### Prompt
Reproduce every entry exactly as given.
Given data below:
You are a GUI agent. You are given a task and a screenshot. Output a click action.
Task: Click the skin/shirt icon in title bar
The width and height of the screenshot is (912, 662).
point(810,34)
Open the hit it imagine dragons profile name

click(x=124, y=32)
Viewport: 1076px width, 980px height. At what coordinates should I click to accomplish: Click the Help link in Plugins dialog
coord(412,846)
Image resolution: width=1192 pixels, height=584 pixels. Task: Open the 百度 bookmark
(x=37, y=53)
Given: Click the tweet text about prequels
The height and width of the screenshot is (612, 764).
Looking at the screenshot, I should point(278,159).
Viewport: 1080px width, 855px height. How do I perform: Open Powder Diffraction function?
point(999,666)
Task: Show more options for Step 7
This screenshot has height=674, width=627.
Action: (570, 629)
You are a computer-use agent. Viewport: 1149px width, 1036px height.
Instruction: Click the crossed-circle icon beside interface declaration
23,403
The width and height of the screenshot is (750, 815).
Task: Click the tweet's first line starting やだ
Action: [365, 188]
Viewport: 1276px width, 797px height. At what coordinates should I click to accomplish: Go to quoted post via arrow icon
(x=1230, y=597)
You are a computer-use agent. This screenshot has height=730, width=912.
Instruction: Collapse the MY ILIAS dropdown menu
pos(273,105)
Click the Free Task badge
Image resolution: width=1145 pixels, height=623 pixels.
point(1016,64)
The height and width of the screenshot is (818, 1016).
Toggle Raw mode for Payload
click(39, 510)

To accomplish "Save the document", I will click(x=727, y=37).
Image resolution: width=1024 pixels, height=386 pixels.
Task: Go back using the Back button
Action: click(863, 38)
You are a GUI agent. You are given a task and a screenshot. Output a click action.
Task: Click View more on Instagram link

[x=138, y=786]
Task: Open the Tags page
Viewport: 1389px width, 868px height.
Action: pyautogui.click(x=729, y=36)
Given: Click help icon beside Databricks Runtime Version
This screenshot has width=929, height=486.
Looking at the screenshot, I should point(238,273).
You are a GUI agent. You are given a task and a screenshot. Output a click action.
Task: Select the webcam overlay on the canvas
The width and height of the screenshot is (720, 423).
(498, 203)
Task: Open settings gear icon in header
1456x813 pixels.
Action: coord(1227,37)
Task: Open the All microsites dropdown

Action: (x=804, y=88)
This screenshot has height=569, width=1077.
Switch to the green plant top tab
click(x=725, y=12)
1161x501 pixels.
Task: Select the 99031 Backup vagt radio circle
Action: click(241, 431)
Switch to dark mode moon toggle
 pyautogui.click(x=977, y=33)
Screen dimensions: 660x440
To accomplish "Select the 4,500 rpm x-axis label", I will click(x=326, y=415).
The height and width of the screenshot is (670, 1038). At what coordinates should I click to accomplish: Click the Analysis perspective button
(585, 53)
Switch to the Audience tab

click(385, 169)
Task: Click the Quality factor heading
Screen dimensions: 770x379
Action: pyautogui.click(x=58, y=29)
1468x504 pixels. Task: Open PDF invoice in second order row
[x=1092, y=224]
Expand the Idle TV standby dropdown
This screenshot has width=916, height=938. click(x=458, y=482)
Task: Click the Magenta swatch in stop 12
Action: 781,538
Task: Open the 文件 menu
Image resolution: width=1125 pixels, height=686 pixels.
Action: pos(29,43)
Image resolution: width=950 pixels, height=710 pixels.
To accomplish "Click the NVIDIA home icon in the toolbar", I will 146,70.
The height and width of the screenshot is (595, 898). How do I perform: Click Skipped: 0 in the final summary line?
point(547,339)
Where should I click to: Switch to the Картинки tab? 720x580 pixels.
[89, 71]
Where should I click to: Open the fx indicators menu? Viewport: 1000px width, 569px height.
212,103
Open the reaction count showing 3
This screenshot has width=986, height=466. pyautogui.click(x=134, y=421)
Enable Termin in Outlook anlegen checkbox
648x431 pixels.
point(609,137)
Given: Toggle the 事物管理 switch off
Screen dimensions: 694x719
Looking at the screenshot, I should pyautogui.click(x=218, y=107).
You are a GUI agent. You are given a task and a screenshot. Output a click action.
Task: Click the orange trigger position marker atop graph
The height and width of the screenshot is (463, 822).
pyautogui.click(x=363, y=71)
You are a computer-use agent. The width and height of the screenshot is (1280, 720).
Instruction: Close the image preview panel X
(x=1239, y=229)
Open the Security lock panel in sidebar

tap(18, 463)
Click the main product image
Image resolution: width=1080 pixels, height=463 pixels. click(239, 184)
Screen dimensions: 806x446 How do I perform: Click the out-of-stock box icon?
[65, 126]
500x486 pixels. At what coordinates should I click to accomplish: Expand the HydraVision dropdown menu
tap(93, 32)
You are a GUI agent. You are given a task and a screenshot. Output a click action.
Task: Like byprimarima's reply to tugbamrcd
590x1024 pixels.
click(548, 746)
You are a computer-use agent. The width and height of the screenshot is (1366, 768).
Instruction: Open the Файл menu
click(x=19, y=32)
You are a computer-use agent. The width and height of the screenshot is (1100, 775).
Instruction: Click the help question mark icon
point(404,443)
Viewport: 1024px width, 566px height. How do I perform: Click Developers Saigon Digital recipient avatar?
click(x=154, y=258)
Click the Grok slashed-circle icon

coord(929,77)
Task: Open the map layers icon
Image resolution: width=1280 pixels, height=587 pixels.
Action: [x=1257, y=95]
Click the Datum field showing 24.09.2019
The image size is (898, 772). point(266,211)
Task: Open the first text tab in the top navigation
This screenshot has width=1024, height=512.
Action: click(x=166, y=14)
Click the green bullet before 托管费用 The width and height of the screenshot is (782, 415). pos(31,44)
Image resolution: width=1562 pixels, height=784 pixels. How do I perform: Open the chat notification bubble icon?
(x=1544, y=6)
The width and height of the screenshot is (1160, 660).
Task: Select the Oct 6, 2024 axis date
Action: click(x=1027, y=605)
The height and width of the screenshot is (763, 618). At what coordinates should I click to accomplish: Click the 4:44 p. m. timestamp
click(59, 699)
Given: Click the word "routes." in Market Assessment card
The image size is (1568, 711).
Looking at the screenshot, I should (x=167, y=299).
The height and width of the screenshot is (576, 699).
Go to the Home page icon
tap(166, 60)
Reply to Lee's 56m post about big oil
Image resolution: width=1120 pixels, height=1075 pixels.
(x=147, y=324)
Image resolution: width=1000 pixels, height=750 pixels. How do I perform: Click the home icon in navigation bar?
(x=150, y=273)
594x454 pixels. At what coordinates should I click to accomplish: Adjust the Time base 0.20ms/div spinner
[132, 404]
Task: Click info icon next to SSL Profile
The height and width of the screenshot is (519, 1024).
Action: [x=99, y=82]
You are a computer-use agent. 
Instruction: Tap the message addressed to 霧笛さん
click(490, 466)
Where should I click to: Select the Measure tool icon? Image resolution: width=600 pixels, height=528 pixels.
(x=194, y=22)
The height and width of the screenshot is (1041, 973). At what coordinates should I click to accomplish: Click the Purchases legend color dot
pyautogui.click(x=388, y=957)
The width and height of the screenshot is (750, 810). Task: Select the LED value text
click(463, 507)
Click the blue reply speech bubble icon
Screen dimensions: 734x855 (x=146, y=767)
End of Given data.
### Worked solution
You are a GUI agent. You are given a task and a screenshot. Output a click action.
Task: Click the skin/shirt icon in title bar
The width and height of the screenshot is (912, 662).
point(810,34)
Open the hit it imagine dragons profile name

click(x=124, y=32)
Viewport: 1076px width, 980px height. At what coordinates should I click to accomplish: Click the Help link in Plugins dialog
coord(412,846)
Image resolution: width=1192 pixels, height=584 pixels. Task: Open the 百度 bookmark
(x=37, y=53)
Given: Click the tweet text about prequels
The height and width of the screenshot is (612, 764).
Looking at the screenshot, I should point(278,159).
Viewport: 1080px width, 855px height. How do I perform: Open Powder Diffraction function?
point(999,666)
Task: Show more options for Step 7
This screenshot has height=674, width=627.
Action: (570, 629)
You are a computer-use agent. Viewport: 1149px width, 1036px height.
Instruction: Click the crossed-circle icon beside interface declaration
23,403
The width and height of the screenshot is (750, 815).
Task: Click the tweet's first line starting やだ
Action: [365, 188]
Viewport: 1276px width, 797px height. At what coordinates should I click to accomplish: Go to quoted post via arrow icon
(x=1230, y=597)
You are a computer-use agent. This screenshot has height=730, width=912.
Instruction: Collapse the MY ILIAS dropdown menu
pos(273,105)
Click the Free Task badge
Image resolution: width=1145 pixels, height=623 pixels.
point(1016,64)
The height and width of the screenshot is (818, 1016).
Toggle Raw mode for Payload
click(39, 510)

To accomplish "Save the document", I will click(x=727, y=37).
Image resolution: width=1024 pixels, height=386 pixels.
Task: Go back using the Back button
Action: click(863, 38)
You are a GUI agent. You are given a task and a screenshot. Output a click action.
Task: Click View more on Instagram link

[x=138, y=786]
Task: Open the Tags page
Viewport: 1389px width, 868px height.
Action: pyautogui.click(x=729, y=36)
Given: Click help icon beside Databricks Runtime Version
This screenshot has width=929, height=486.
Looking at the screenshot, I should point(238,273).
You are a GUI agent. You are given a task and a screenshot. Output a click action.
Task: Select the webcam overlay on the canvas
The width and height of the screenshot is (720, 423).
(498, 203)
Task: Open settings gear icon in header
1456x813 pixels.
Action: coord(1227,37)
Task: Open the All microsites dropdown

Action: (x=804, y=88)
This screenshot has height=569, width=1077.
Switch to the green plant top tab
click(x=725, y=12)
1161x501 pixels.
Task: Select the 99031 Backup vagt radio circle
Action: click(241, 431)
Switch to dark mode moon toggle
 pyautogui.click(x=977, y=33)
Screen dimensions: 660x440
To accomplish "Select the 4,500 rpm x-axis label", I will click(x=326, y=415).
The height and width of the screenshot is (670, 1038). At what coordinates should I click to accomplish: Click the Analysis perspective button
(585, 53)
Switch to the Audience tab

click(385, 169)
Task: Click the Quality factor heading
Screen dimensions: 770x379
Action: pyautogui.click(x=58, y=29)
1468x504 pixels. Task: Open PDF invoice in second order row
[x=1092, y=224]
Expand the Idle TV standby dropdown
This screenshot has width=916, height=938. click(x=458, y=482)
Task: Click the Magenta swatch in stop 12
Action: 781,538
Task: Open the 文件 menu
Image resolution: width=1125 pixels, height=686 pixels.
Action: pos(29,43)
Image resolution: width=950 pixels, height=710 pixels.
To accomplish "Click the NVIDIA home icon in the toolbar", I will 146,70.
The height and width of the screenshot is (595, 898). How do I perform: Click Skipped: 0 in the final summary line?
point(547,339)
Where should I click to: Switch to the Картинки tab? 720x580 pixels.
[89, 71]
Where should I click to: Open the fx indicators menu? Viewport: 1000px width, 569px height.
212,103
Open the reaction count showing 3
This screenshot has width=986, height=466. pyautogui.click(x=134, y=421)
Enable Termin in Outlook anlegen checkbox
648x431 pixels.
point(609,137)
Given: Toggle the 事物管理 switch off
Screen dimensions: 694x719
Looking at the screenshot, I should pyautogui.click(x=218, y=107).
You are a GUI agent. You are given a task and a screenshot. Output a click action.
Task: Click the orange trigger position marker atop graph
The height and width of the screenshot is (463, 822).
pyautogui.click(x=363, y=71)
You are a computer-use agent. The width and height of the screenshot is (1280, 720).
Instruction: Close the image preview panel X
(x=1239, y=229)
Open the Security lock panel in sidebar

tap(18, 463)
Click the main product image
Image resolution: width=1080 pixels, height=463 pixels. click(239, 184)
Screen dimensions: 806x446 How do I perform: Click the out-of-stock box icon?
[65, 126]
500x486 pixels. At what coordinates should I click to accomplish: Expand the HydraVision dropdown menu
tap(93, 32)
You are a GUI agent. You are given a task and a screenshot. Output a click action.
Task: Like byprimarima's reply to tugbamrcd
590x1024 pixels.
click(548, 746)
You are a computer-use agent. The width and height of the screenshot is (1366, 768).
Instruction: Open the Файл menu
click(x=19, y=32)
You are a computer-use agent. The width and height of the screenshot is (1100, 775).
Instruction: Click the help question mark icon
point(404,443)
Viewport: 1024px width, 566px height. How do I perform: Click Developers Saigon Digital recipient avatar?
click(x=154, y=258)
Click the Grok slashed-circle icon

coord(929,77)
Task: Open the map layers icon
Image resolution: width=1280 pixels, height=587 pixels.
Action: [x=1257, y=95]
Click the Datum field showing 24.09.2019
The image size is (898, 772). point(266,211)
Task: Open the first text tab in the top navigation
This screenshot has width=1024, height=512.
Action: click(x=166, y=14)
Click the green bullet before 托管费用 The width and height of the screenshot is (782, 415). pos(31,44)
Image resolution: width=1562 pixels, height=784 pixels. How do I perform: Open the chat notification bubble icon?
(x=1544, y=6)
The width and height of the screenshot is (1160, 660).
Task: Select the Oct 6, 2024 axis date
Action: click(x=1027, y=605)
The height and width of the screenshot is (763, 618). At what coordinates should I click to accomplish: Click the 4:44 p. m. timestamp
click(59, 699)
Given: Click the word "routes." in Market Assessment card
The image size is (1568, 711).
Looking at the screenshot, I should (x=167, y=299).
The height and width of the screenshot is (576, 699).
Go to the Home page icon
tap(166, 60)
Reply to Lee's 56m post about big oil
Image resolution: width=1120 pixels, height=1075 pixels.
(x=147, y=324)
Image resolution: width=1000 pixels, height=750 pixels. How do I perform: Click the home icon in navigation bar?
(x=150, y=273)
594x454 pixels. At what coordinates should I click to accomplish: Adjust the Time base 0.20ms/div spinner
[132, 404]
Task: Click info icon next to SSL Profile
The height and width of the screenshot is (519, 1024).
Action: [x=99, y=82]
You are a computer-use agent. 
Instruction: Tap the message addressed to 霧笛さん
click(490, 466)
Where should I click to: Select the Measure tool icon? Image resolution: width=600 pixels, height=528 pixels.
(x=194, y=22)
The height and width of the screenshot is (1041, 973). At what coordinates should I click to accomplish: Click the Purchases legend color dot
pyautogui.click(x=388, y=957)
The width and height of the screenshot is (750, 810). Task: Select the LED value text
click(463, 507)
Click the blue reply speech bubble icon
Screen dimensions: 734x855 (x=146, y=767)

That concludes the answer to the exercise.